Wolfman Conspiracy – AntiVamp (reggae)
self released, 2011, DD EP, 21m 38s
$?
When The Wailers got into a major label studio, with all the expertise and equipment that implies, their sound changed. They forged a form of reggae that had clarity, precision, and complex, literate arrangements, like a Jamaican equivalent to the sophisticated commercial funk that was pouring out of US studios. Lots of bands ran with that ball, taking it down a lot of different roads, until they all seemed to lead to lovers’ rock, on the one hand, and the technologically induced collapse of Jamaica’s traditional studio system on the other. Reggae as we knew it in the 1970s and 80s is no longer made, except by small bands of enthusiasts, and Wolfman Conspiracy are one of them. AntiVamp contains twenty minutes of clean, sophisticated, sonically inventive and irresistibly hard grooving reggae, that sounds a worthy successor to The Wailers’ Island albums, but also contains clear echoes of Aswad, Steel Pulse, Black Uhuru, Alpha Blondie and the entire commercial end of that era, occasionally sounding a little sugary à la lovers’ rock, and produced with a slick 80s gloss.

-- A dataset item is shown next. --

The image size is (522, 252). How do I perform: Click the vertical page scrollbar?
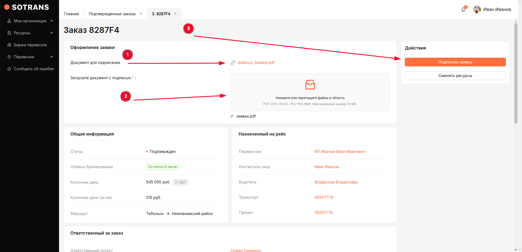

This is really good stuff, that is probably nothing more radical than the reggae equivalent of ‘classic rock’, but for some totally obscure reason hardly anyone is doing this. I enjoyed this EP a lot, and I’d love to hear a full length release from this very accomplished band.
Ernesto Schnack – Jackson (solo guitar)
self released, 2012, DD single, 8m 3s
€0+ (name your price)
http://music.ernestoschnack.com/album/jackson
Ernesto Schnack performs solo acoustic guitar pieces in a very distinctive style. His compositions are melodically sophisticated, animated by a dramatic sense of dynamics, simultaneously complex, technically demanding and simple. He yanks a hugely expressive, meaty sound from his instrument, sounding as though he’s thumping it ridiculously hard, controlling vibratos to perfection, and presenting his music in the round, equal parts melody, harmony, rhythm, dynamics timbre and texture. Both the tunes presented here have moments of incredible, heartbreaking delicacy, and passages where Schnack’s bare, un-processed guitar sounds as heavy as a full band playing metal. This is not an easy trick to pull of with an acoustic guitar; I’ve heard a lot of different approaches to solo guitar performance, all with their specific attractions, and this one is unique and particular, sounding as though it’s taken a long hard journey for its proponent to arrive at it. It takes a lot to make people listen to instrumental music with the same attention they pay to the human voice, but I think this music will get inside most listeners in just the same way that a singer does. Ernesto Schnack is one of the finest musicians I’ve come across recently; Jackson is a moving and beautiful release.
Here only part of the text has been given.